When A Patient Presents With Itchy Red Plaques In The Lower Extremities
It is also important to note the presence of Koebner’s phenomenon, which is the appearance of skin lesions in areas of skin trauma. This patient had the Koebner response after his cat scratched him. This manifested as linear versions of the polygonal violaceous lesions that followed the trauma of the scratch on his legs.

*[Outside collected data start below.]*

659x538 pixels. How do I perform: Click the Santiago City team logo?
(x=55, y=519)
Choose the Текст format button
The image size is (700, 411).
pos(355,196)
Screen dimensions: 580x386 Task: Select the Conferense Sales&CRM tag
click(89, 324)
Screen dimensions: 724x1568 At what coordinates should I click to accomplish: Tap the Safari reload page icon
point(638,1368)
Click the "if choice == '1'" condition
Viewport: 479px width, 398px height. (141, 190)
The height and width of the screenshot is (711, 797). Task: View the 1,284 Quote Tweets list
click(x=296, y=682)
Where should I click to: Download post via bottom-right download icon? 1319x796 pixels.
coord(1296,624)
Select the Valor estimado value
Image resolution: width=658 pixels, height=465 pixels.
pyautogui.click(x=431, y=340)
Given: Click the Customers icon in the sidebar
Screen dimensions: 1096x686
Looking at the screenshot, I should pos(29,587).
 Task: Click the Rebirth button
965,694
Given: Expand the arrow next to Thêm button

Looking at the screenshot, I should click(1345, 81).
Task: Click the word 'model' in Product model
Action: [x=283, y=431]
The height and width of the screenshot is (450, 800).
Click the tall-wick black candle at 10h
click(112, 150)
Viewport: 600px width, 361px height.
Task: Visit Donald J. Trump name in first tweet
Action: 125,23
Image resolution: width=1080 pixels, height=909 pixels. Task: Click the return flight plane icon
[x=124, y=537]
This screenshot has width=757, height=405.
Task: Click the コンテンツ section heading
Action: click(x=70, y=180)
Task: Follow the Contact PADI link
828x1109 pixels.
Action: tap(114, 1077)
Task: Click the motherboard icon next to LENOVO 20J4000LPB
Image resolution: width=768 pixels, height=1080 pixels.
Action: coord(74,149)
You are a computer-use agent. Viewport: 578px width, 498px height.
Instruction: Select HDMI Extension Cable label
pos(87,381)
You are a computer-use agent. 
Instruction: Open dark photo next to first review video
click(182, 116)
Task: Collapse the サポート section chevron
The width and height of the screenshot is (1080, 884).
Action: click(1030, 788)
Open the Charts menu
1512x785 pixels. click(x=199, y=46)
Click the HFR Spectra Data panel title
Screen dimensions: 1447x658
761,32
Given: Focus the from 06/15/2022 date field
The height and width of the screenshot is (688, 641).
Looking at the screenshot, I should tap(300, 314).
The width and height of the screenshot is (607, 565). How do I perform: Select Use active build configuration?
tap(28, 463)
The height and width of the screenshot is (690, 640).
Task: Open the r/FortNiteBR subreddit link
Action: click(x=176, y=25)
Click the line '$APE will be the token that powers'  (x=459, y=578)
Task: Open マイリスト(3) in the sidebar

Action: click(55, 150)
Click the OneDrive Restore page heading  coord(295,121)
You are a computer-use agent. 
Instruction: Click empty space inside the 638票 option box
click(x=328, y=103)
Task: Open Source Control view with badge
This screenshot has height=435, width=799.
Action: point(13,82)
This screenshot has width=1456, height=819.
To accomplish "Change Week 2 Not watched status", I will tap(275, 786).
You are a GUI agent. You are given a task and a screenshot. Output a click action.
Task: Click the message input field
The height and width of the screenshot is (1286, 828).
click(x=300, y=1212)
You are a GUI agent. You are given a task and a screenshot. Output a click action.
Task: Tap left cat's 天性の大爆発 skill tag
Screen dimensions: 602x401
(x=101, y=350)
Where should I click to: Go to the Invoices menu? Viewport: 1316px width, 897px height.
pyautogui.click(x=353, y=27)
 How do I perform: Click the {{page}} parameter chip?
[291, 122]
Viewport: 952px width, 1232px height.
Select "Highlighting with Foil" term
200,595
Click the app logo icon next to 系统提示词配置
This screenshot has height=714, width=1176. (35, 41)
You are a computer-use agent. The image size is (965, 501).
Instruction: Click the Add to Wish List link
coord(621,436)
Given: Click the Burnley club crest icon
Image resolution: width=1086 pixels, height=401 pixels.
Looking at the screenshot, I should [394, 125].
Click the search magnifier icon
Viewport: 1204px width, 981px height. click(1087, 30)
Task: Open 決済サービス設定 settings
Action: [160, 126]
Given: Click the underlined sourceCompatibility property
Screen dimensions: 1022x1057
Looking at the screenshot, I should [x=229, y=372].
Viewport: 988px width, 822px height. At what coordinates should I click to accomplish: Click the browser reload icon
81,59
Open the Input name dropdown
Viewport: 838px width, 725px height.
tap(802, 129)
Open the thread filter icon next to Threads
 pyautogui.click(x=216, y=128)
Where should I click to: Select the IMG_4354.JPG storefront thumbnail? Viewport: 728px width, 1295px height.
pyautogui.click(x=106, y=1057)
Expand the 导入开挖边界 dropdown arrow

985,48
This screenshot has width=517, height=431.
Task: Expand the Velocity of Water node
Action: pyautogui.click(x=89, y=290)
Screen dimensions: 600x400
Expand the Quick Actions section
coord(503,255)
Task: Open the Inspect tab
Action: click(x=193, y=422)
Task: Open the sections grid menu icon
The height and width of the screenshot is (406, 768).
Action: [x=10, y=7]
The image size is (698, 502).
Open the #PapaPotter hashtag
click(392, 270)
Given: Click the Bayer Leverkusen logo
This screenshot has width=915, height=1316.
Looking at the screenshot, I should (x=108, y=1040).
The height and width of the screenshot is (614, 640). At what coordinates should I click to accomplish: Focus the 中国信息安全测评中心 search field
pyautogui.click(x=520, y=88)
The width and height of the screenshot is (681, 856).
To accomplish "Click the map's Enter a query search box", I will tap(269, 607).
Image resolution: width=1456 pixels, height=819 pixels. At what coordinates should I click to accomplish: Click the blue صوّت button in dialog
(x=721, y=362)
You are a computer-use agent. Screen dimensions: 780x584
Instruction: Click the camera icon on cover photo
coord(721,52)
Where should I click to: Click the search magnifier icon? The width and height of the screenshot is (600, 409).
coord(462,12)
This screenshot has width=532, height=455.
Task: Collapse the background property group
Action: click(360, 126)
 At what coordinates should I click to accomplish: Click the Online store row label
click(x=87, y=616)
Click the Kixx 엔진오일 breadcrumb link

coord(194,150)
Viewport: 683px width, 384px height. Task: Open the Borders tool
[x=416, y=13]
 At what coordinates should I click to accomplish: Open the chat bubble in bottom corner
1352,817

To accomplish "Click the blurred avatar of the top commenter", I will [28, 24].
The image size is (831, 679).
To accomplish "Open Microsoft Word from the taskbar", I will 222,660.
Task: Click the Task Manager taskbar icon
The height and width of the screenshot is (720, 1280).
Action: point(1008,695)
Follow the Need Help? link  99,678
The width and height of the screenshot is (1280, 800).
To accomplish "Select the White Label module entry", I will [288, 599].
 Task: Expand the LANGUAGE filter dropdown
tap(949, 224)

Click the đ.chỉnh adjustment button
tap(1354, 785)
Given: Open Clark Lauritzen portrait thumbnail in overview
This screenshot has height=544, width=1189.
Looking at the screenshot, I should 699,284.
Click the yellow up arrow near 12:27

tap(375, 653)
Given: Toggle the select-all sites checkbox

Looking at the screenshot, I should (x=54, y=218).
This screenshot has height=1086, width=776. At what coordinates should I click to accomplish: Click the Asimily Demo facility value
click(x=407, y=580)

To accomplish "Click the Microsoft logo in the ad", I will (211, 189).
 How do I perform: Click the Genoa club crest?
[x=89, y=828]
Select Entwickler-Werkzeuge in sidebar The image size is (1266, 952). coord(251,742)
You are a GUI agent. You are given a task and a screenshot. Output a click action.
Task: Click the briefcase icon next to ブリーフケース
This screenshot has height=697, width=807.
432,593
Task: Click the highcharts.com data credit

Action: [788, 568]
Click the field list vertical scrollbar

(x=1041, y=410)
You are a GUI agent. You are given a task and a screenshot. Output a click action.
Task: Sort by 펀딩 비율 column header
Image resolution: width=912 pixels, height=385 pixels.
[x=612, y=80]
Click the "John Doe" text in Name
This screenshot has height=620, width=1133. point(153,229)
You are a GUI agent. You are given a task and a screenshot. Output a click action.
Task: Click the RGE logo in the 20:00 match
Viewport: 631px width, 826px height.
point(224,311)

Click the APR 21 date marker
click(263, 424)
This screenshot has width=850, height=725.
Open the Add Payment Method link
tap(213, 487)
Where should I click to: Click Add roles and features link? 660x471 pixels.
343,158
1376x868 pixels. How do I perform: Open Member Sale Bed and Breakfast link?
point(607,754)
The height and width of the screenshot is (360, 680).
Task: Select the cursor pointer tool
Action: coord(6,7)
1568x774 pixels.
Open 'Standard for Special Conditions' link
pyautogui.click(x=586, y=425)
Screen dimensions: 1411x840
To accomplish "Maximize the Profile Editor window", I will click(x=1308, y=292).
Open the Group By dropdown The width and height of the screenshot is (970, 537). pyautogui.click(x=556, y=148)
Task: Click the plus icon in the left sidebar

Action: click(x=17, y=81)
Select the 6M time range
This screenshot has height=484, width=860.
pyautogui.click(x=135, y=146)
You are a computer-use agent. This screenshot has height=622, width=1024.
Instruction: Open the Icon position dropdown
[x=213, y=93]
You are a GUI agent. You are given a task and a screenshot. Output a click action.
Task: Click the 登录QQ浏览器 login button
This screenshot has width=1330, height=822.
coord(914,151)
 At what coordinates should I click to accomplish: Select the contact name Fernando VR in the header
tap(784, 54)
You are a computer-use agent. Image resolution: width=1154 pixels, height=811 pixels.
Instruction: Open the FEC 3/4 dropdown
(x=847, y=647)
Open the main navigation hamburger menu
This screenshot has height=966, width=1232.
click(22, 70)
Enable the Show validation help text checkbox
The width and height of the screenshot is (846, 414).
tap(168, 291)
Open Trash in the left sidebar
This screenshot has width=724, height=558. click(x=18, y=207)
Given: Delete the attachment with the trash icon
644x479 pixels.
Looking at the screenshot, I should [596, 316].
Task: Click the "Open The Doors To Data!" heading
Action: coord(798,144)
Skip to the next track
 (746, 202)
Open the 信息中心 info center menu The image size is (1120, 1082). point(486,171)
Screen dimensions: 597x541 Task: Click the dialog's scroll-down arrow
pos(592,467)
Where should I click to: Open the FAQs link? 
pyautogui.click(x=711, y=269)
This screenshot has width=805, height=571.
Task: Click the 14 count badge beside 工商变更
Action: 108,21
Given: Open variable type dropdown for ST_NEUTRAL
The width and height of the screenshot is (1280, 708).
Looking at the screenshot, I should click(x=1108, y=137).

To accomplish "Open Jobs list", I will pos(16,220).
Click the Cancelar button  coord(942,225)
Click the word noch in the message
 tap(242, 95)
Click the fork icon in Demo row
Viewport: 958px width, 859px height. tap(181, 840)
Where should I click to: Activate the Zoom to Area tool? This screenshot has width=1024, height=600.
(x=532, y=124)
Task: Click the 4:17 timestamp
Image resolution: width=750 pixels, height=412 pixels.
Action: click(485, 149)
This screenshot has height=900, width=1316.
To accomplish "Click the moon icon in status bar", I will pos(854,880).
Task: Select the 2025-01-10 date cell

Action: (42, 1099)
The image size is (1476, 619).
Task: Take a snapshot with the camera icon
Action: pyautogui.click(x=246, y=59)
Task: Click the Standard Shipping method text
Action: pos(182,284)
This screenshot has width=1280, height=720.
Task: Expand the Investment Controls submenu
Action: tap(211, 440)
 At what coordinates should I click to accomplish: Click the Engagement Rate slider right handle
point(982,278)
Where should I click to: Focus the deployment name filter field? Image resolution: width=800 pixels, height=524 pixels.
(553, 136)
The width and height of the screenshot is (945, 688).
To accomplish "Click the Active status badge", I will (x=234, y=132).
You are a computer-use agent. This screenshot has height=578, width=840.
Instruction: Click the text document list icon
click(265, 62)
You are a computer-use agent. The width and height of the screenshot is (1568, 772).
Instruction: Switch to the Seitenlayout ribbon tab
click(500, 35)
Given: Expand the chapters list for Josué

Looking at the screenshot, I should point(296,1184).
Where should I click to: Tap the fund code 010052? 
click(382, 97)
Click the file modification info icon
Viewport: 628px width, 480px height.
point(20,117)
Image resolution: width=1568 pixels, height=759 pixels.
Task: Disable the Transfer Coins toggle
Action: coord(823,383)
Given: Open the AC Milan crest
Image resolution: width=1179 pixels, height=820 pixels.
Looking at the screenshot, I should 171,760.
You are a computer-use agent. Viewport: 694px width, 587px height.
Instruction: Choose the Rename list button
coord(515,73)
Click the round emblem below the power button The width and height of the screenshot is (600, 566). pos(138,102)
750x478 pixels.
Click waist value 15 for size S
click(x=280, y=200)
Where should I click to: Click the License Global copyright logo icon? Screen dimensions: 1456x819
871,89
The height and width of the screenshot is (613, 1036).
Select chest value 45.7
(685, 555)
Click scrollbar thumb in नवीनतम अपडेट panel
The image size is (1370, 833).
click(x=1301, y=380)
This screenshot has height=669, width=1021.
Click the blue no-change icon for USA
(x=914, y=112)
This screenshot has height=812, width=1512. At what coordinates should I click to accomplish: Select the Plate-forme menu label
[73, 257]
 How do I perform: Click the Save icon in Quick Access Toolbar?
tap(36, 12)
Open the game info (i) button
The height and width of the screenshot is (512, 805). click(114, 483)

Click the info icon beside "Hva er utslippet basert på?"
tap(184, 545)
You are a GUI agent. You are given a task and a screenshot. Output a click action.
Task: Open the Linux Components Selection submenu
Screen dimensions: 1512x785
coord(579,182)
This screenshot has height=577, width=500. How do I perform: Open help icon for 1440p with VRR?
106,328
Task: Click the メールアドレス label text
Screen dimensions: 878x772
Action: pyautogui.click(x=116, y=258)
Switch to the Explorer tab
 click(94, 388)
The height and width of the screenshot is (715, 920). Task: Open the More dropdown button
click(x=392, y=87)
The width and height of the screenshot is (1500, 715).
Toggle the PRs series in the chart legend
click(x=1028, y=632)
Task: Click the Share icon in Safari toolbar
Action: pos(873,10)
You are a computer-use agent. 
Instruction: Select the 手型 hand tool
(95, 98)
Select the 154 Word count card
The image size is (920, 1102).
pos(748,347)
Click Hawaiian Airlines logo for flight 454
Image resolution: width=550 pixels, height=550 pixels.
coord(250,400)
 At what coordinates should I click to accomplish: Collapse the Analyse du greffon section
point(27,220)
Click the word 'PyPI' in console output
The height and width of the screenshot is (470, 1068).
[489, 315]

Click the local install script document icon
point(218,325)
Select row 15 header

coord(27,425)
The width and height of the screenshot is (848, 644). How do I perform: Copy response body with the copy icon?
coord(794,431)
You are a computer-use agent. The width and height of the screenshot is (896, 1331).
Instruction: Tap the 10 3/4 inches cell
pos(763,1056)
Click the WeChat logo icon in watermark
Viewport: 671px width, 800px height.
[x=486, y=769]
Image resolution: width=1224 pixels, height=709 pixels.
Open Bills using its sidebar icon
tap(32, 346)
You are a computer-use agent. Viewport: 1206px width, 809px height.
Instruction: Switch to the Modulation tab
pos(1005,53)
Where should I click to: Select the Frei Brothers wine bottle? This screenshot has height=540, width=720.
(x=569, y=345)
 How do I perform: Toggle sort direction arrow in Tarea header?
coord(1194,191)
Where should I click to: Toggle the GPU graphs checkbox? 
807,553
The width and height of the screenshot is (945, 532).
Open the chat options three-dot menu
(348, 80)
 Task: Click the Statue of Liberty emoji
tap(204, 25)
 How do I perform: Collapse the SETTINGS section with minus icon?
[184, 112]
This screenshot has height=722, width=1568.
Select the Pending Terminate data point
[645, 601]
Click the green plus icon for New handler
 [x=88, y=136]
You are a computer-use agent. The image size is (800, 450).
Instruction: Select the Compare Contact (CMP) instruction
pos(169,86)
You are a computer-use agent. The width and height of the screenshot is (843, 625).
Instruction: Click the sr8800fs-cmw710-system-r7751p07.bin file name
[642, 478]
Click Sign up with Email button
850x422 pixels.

In addition to its impact on the skin, this condition affects the mucous membranes 50 percent of the time and may also affect the genitalia, the scalp and the nails.3 Be aware that the oral lesions of lichen planus can occur without the skin manifestation and appear as a white reticulated pattern against a violaceous plaque on the buccal mucosa or tongue. The oral form of lichen planus can be associated with the presence of hepatitis C virus.4 Oral lichen planus can also be induced or made worse by exposure to metallic dental implements, and has a higher incidence in tobacco smokers.3 The rate of malignant transformation of oral lichen planus is reportedly low at 3 percent. However, there has been some debate as to determining the extent of disease in the oropharyngeal cavity and screening for signs of transformation.5
It is been my clinical experience that the toenail disease is severe when present. Several nails are generally involved when it comes to lichen planus. Ten percent of the patients with lichen planus present with nail findings. The nails become thin, rough (trachyonychia), ridged (onychorrhexis), fissured and can develop a dorsal wing formation of the proximal nail fold (or pterygium formation) over the nail plate.6 If one does not address the matrix damage from the lichen planus, these nail findings become permanent scarred reminders of the skin disease that may never resolve.
What You Should Know About The Differential Diagnosis
Psoriasis and tinea corporis. When there is a characteristic red, scaly lesion that is bilateral and symmetrical, clinicians can easily confuse this with psoriasis and tinea corporis. Guttate psoriasis presents as small, salmon-pink colored droplets on the skin that are covered with a fine scale on the upper extremities and trunk. This skin eruption usually follows a Strep-based upper respiratory tract infection. Tinea corporis presents as an erythematous, scaly annular plaque, which eventually has central resolution of the lesion with an advancing border at the periphery.
Lupus erythematosus. Due to lichen planus occurring on the generally sun exposed upper extremity, one must rule out lupus erythematosus. Patients who present with only scalp or oral lesions are particularly difficult to differentiate and a biopsy is necessary. If there is a malar rash (i.e. the characteristic butterfly facial rash) or atrophic scarring occurs following the initial skin rash on the sun exposed areas, physicians should strongly consider systemic lupus erythematosus and discoid lupus erythematosus.
Pityriasis rosea and secondary syphilis. If the lesions began on the chest or back, and have begun to spread to the extremities, physicians should rule out pityriasis rosea. If the patient can remember a “herald patch” on the chest or back, that information is particularly helpful in diagnosing pityriasis rosea. Secondary syphilis is very similar in appearance to pityriasis rosea and is also a differential.
Drug reaction. Lichen planus itself can be a response to an exogenous medication. Lichenoid drug eruptions or drug-induced lichen planus can be virtually indistinguishable both clinically and pathologically from idiopathic lichen planus. The most common drugs that may lead to these reactions are ACE inhibitors, thiazide diuretics and antimalarials.
Onychomycosis. In the aforementioned patient case study, the nail disease was prevalent at the proximal nail plate and one could misdiagnose this as proximal subungual onychomycosis. It is important to look at all skin surfaces, ask pertinent questions and perform a nail culture/biopsy before placing a patient such as this on oral antifungals.